• [AUFGABE]
Gib aus dem Redeauszug zu den Rentenausgaben im Bundeshaushalt den Abschnitt zwischen „Mehrausgaben fließen praktisch“ und „Ansatz zu lösen.“ einschließlich wortgetreu wieder.

2012 lag der Anteil des Kapitels Rente im Einzelplan 11 an den Gesamtausgaben noch bei rund zwei Dritteln. Bis 2023 soll der Anteil dann schon über 75 Prozent liegen. Wenn wir uns das in Relation zum gesamten Bundeshaushalt anschauen, wird 2023 jeder dritte Euro, den der Bund ausgibt, in die Rente fließen.

Im Finanzplan ist der Kompromiss zur Grundrente – wir haben es heute schon gehört – noch nicht einmal miteinberechnet. Da werden wohl dann noch einmal so um die 2,3 Milliarden Euro Mehrbelastung pro Jahr auf die Bürgerinnen und Bürger zukommen. Die Kosten für die Rente galoppieren uns davon,

(Matthias W. Birkwald [DIE LINKE]: Das ist alles so ein Unsinn!)

und es nützt nichts, Herr Minister, das Tempo zu erhöhen, wenn man in der falschen Richtung unterwegs ist.

(Matthias W. Birkwald [DIE LINKE]: Unsinn ist das!)

Wenn Sie auf die Rentenexperten dieses Landes hören würden, wüssten Sie, dass die großen Probleme aufgrund der Demografie erst ab 2025, wenn die geburtenstarken Jahrgänge in Rente gehen, den Bundeshaushalt treffen werden. Aber anstatt den Bundeshaushalt und unser Rentensystem auf diese absehbare riesige Belastung vorzubereiten, beschließt die Koalition immer weiter Ausgaben mit der Gießkanne, die diesen Haushalt schon sehr bald untragbar machen werden. Wir sehen also an diesem Einzelplan: Es ist ein Haushalt der Vergangenheit.

(Beifall bei der FDP)

Mehrausgaben fließen praktisch nur in die Rente, und das passiert in keinster Weise gezielt dorthin, wo das Geld wirklich benötigt wird. Diese Gießkannenpolitik verschärft die Probleme unseres Rentensystems, anstatt sie zu lösen.

(Beifall bei der FDP)

Sie, Herr Minister, riskieren so das Vertrauen der Menschen in die Sicherheit der Rente. Wo ist die Zukunft? Wo ist Ihre sozialpolitische Vision? Unseren Antrag, Kindern aus armutsgefährdeten Familien mehr soziale Teilhabe zu ermöglichen, haben Sie abgelehnt. Das ist eine vertane Chance für mehr Zukunft in Ihrem Haushalt, Herr Minister.

(Beifall bei Abgeordneten der FDP)

Die zahlreichen Probleme, die auftreten, weil unsere Sozialleistungen in keinster Weise aufeinander abgestimmt sind, versuchen Sie nicht einmal im Ansatz zu lösen.

• [ROHDATEN]
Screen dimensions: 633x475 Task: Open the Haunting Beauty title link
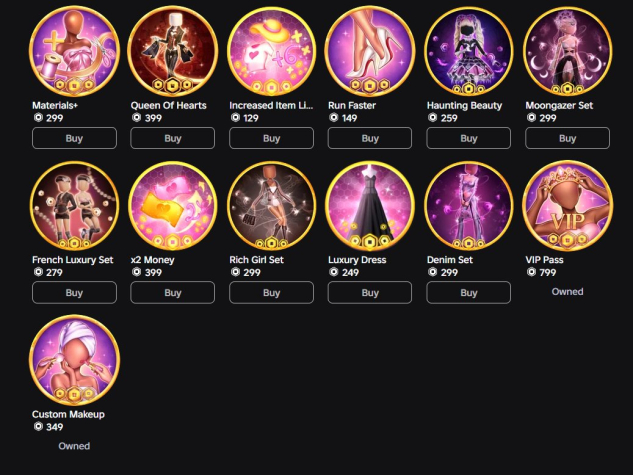464,105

• [ERGEBNIS]
Mehrausgaben fließen praktisch nur in die Rente, und das passiert in keinster Weise gezielt dorthin, wo das Geld wirklich benötigt wird. Diese Gießkannenpolitik verschärft die Probleme unseres Rentensystems, anstatt sie zu lösen.

(Beifall bei der FDP)

Sie, Herr Minister, riskieren so das Vertrauen der Menschen in die Sicherheit der Rente. Wo ist die Zukunft? Wo ist Ihre sozialpolitische Vision? Unseren Antrag, Kindern aus armutsgefährdeten Familien mehr soziale Teilhabe zu ermöglichen, haben Sie abgelehnt. Das ist eine vertane Chance für mehr Zukunft in Ihrem Haushalt, Herr Minister.

(Beifall bei Abgeordneten der FDP)

Die zahlreichen Probleme, die auftreten, weil unsere Sozialleistungen in keinster Weise aufeinander abgestimmt sind, versuchen Sie nicht einmal im Ansatz zu lösen.